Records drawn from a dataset
+ + + +

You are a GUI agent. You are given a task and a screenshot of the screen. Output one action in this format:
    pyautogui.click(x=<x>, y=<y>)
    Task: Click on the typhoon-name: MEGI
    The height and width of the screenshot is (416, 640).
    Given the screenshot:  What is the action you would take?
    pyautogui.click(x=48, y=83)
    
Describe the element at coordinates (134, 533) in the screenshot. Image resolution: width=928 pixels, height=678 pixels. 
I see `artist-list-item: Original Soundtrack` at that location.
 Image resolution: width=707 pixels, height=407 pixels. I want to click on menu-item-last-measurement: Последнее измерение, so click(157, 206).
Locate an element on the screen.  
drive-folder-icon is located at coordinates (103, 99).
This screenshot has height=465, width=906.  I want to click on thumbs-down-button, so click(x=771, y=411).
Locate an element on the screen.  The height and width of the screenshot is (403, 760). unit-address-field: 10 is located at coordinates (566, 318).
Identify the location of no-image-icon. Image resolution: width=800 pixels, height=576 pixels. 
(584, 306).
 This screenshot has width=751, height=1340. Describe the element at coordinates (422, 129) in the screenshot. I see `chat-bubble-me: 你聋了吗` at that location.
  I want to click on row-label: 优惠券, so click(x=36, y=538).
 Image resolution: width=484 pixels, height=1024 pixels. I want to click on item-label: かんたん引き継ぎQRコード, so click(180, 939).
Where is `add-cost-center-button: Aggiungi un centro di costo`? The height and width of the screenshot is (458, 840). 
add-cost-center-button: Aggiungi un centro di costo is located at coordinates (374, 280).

+ + + +

What to work on: Present every line of the records above as a numbered list, leaving out any blank lines.

Answer space:
1. You are a GUI agent. You are given a task and a screenshot of the screen. Output one action in this format:
2.     pyautogui.click(x=<x>, y=<y>)
3.     Task: Click on the typhoon-name: MEGI
4.     The height and width of the screenshot is (416, 640).
5.     Given the screenshot:  What is the action you would take?
6.     pyautogui.click(x=48, y=83)
7. Describe the element at coordinates (134, 533) in the screenshot. Image resolution: width=928 pixels, height=678 pixels. 
8. I see `artist-list-item: Original Soundtrack` at that location.
9.  Image resolution: width=707 pixels, height=407 pixels. I want to click on menu-item-last-measurement: Последнее измерение, so click(157, 206).
10. Locate an element on the screen.  
11. drive-folder-icon is located at coordinates (103, 99).
12. This screenshot has height=465, width=906.  I want to click on thumbs-down-button, so click(x=771, y=411).
13. Locate an element on the screen.  The height and width of the screenshot is (403, 760). unit-address-field: 10 is located at coordinates (566, 318).
14. Identify the location of no-image-icon. Image resolution: width=800 pixels, height=576 pixels. 
15. (584, 306).
16.  This screenshot has width=751, height=1340. Describe the element at coordinates (422, 129) in the screenshot. I see `chat-bubble-me: 你聋了吗` at that location.
17.   I want to click on row-label: 优惠券, so click(x=36, y=538).
18.  Image resolution: width=484 pixels, height=1024 pixels. I want to click on item-label: かんたん引き継ぎQRコード, so click(180, 939).
19. Where is `add-cost-center-button: Aggiungi un centro di costo`? The height and width of the screenshot is (458, 840). 
20. add-cost-center-button: Aggiungi un centro di costo is located at coordinates (374, 280).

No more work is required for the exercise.